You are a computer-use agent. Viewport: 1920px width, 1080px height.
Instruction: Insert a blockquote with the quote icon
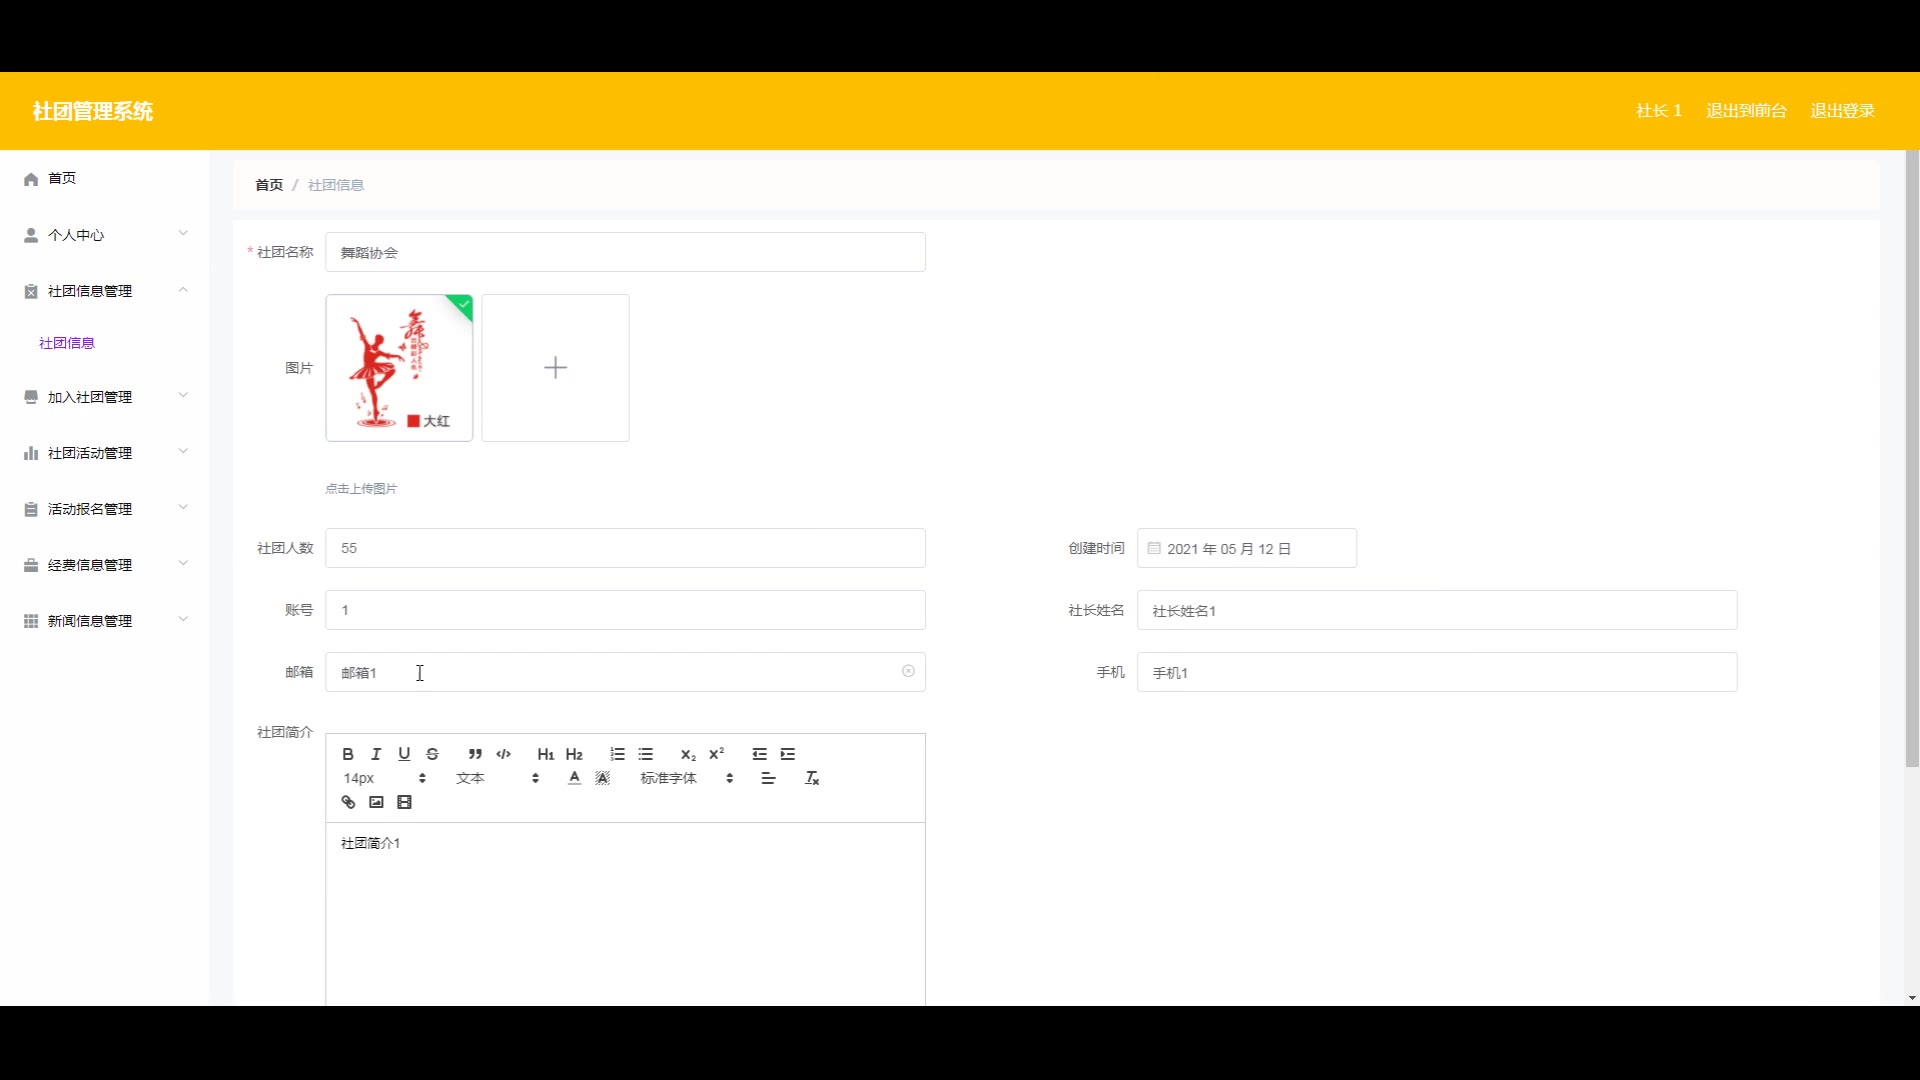tap(475, 754)
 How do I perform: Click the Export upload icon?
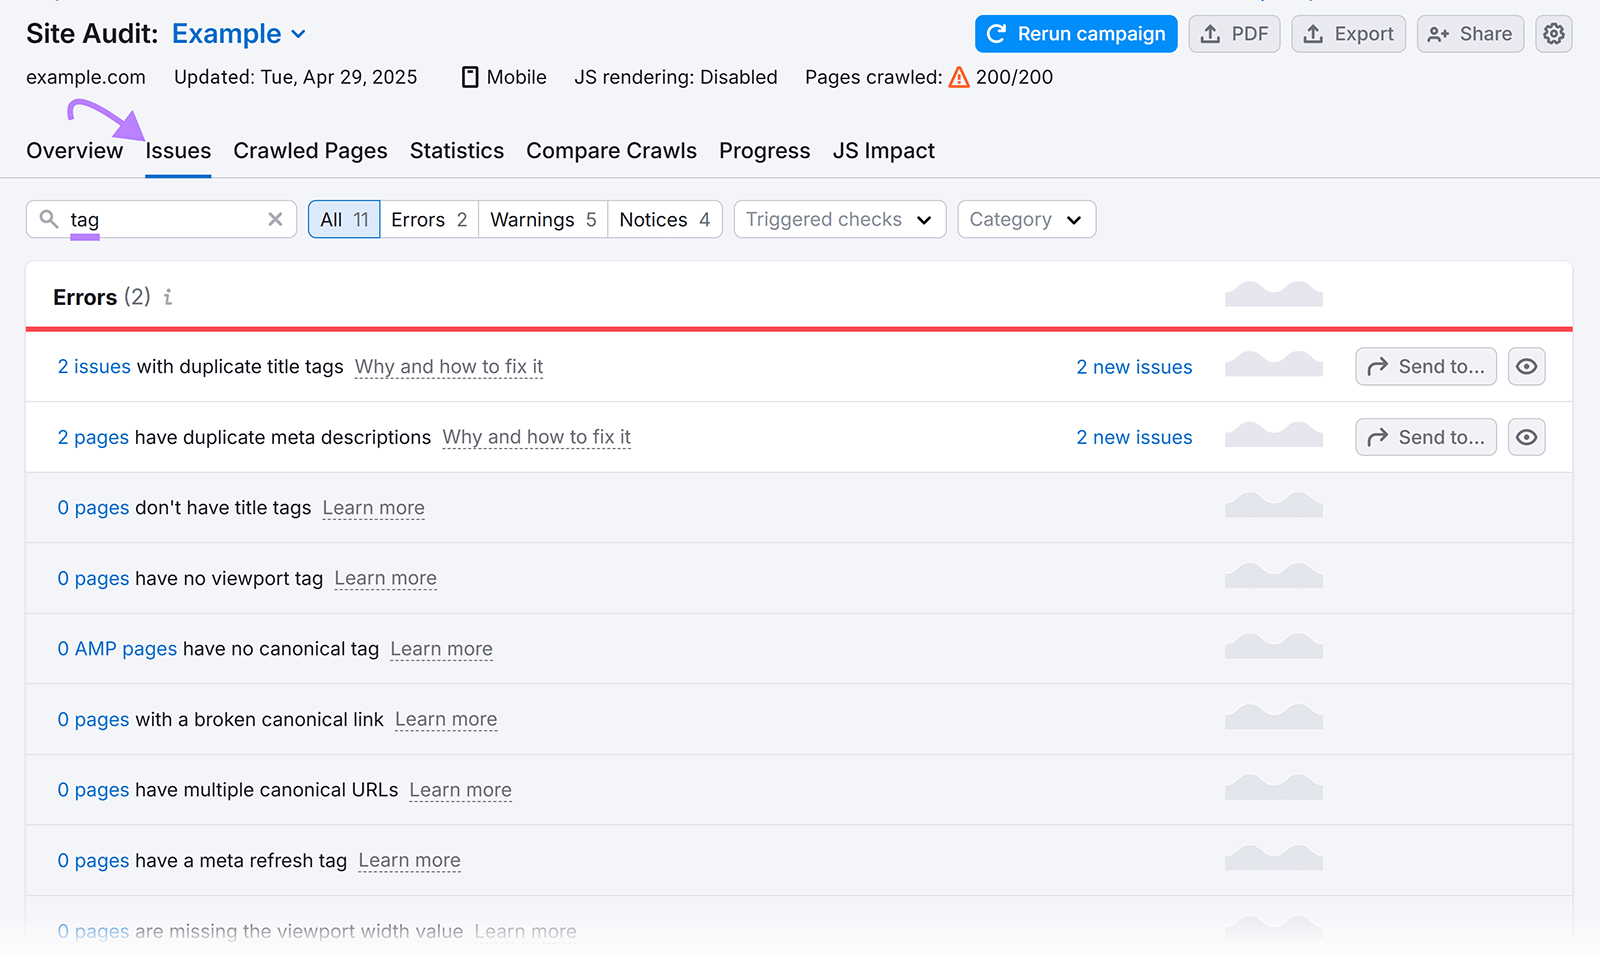(x=1313, y=33)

▬▬▬

What to do
Set down exactly, from the line that contains "Instruction: Insert a" through the last line of the data, each line as it stands, and leave the pictures out.

Answer box
Instruction: Insert a blockquote with the quote icon
tap(475, 754)
 How do I perform: Click the Export upload icon?
(x=1313, y=33)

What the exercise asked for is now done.